I am having some trouble finding and/or understanding a general definition of subvarieties intersecting transversally. Assume that $Z_1,\ldots,Z_k$ are closed, irreducible subvarieties of a nonsingular algebraic variety $Y$.

Intuitively, I would say that these subvarieties **intersect transversally** if all varieties have pairwise intersection multiplicity one, i.e. $i(W,Z_i\cdot Z_j; Y)=1$ along any component $W$ of $Z_i\cap Z_j$ for $i\ne j$.

In our scenario, we should have $i(W,Z_i\cdot Z_j;Y)=\mathop{\mathrm{length}}_{\mathscr{O}_{Y,W}}\left(\mathscr{O}_{Z_i\cap Z_j, W}\right)$, if I am not mistaken.

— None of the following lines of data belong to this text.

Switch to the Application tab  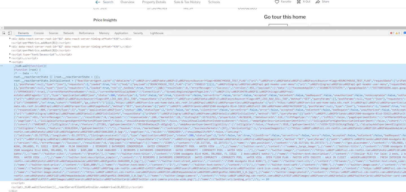[x=121, y=33]
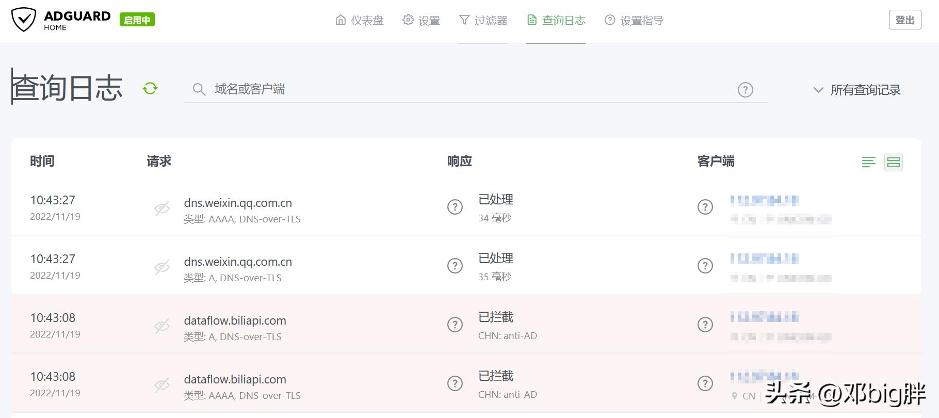Open the 设置指导 page
Viewport: 939px width, 418px height.
634,20
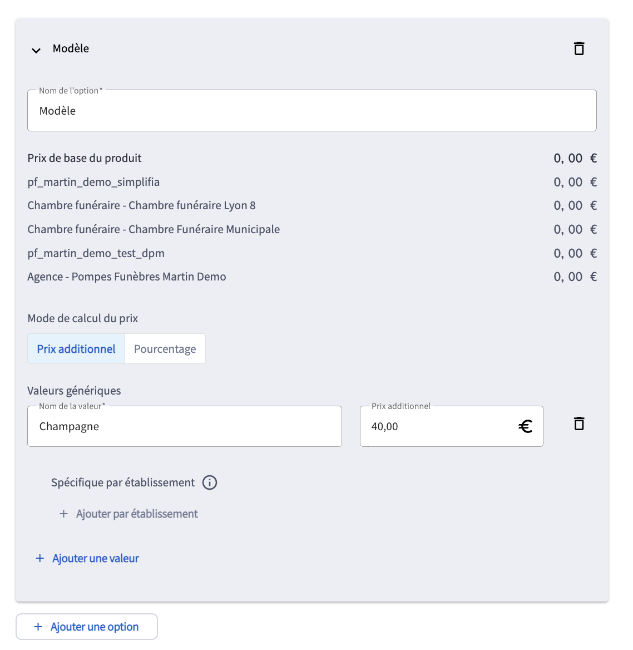Switch price calculation to Pourcentage
The height and width of the screenshot is (650, 633).
click(165, 349)
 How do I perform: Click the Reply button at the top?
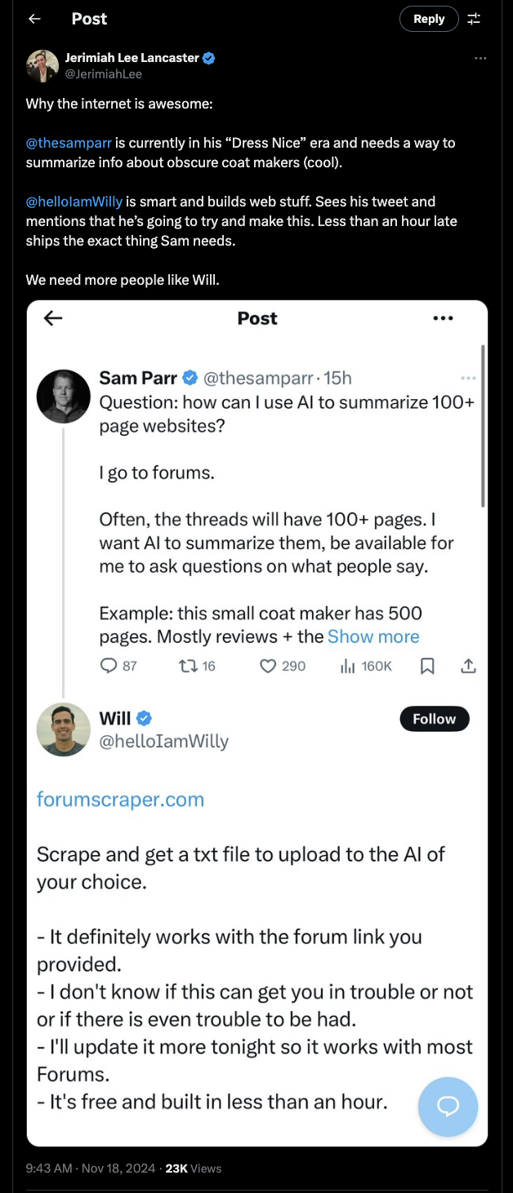tap(429, 18)
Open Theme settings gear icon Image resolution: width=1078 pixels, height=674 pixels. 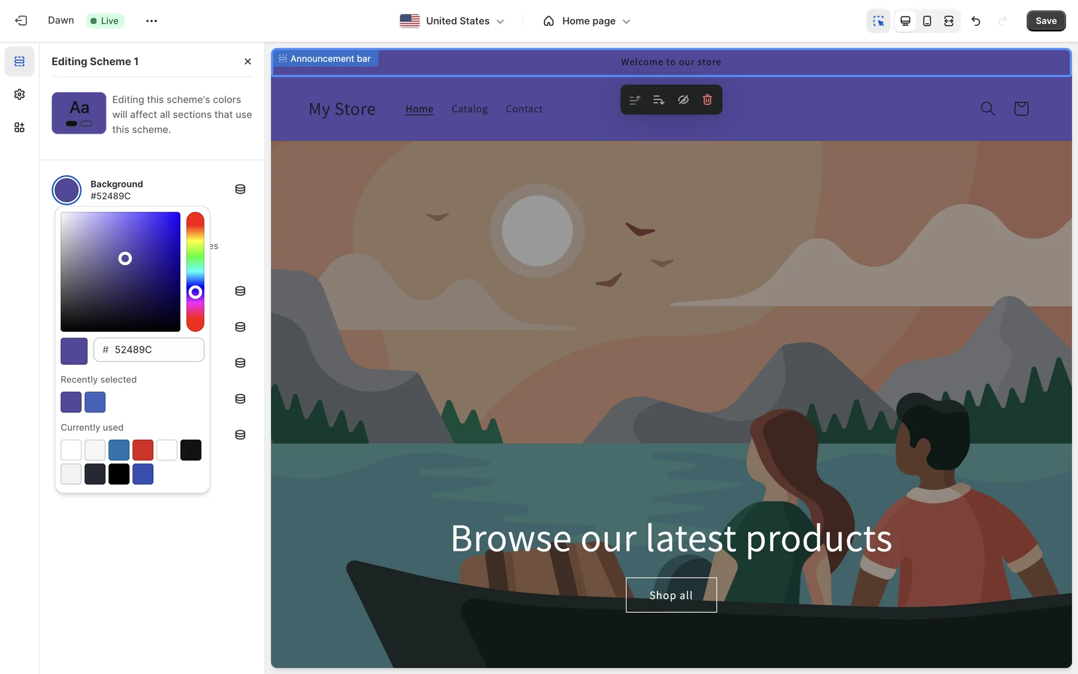click(20, 94)
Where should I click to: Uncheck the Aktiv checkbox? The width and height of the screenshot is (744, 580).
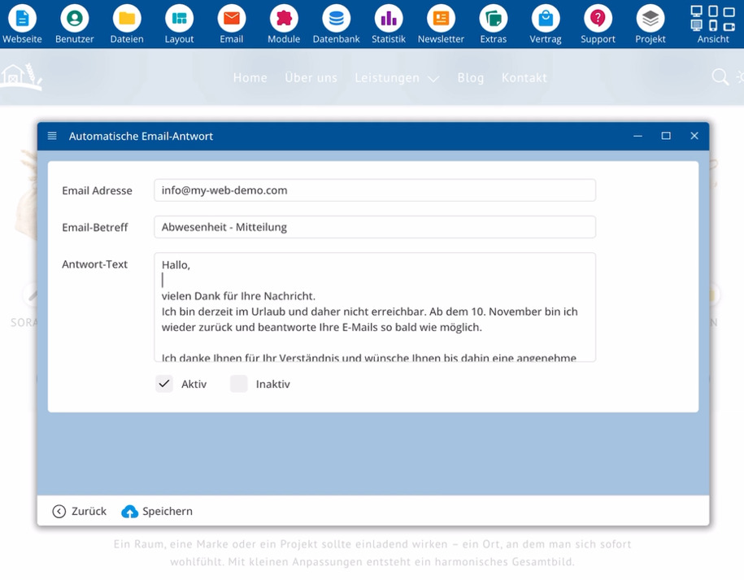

Another intuitive definition would be that the tangent sheaves $\mathscr{T}_{Z_i}$ form a direct sum inside $\mathscr{T}_{Y}$. This seems to agree with the definition in this paper (in 5.1.2), but the author gives an equivalent definition which looks interesting:

For any $y\in Y$, there exists

- a system of parameters $x_1,\ldots,x_n$ on $Y$ at $y$ that are regular on an affine neighborhood $U$ of $y$ such that $y$ is defined by the maximal ideal $(x_1,\ldots,x_n)$ as well as
- integers $0=r_0 \le r_1 \le \cdots \le r_k \le n$ such that the subvariety $Z_i$ is defined by the ideal $I_i=\left(x_{r_{i-1}+1},\ldots,x_{r_i}\right)$ for all $1\le i\le k$.

Just for the record, what precisely does *"defined by"* mean here? I assume it means that $U\cap Z_i = Z(I_i)$ ... or do we actually get that $I_i=I(Z_i\cap U)$?

I would like to know if and how these three definitions are equivalent - there is no (general) treatment of this in Hartshorne or even in Fulton's book on *Intersection Theory*, which befuddled me greatly.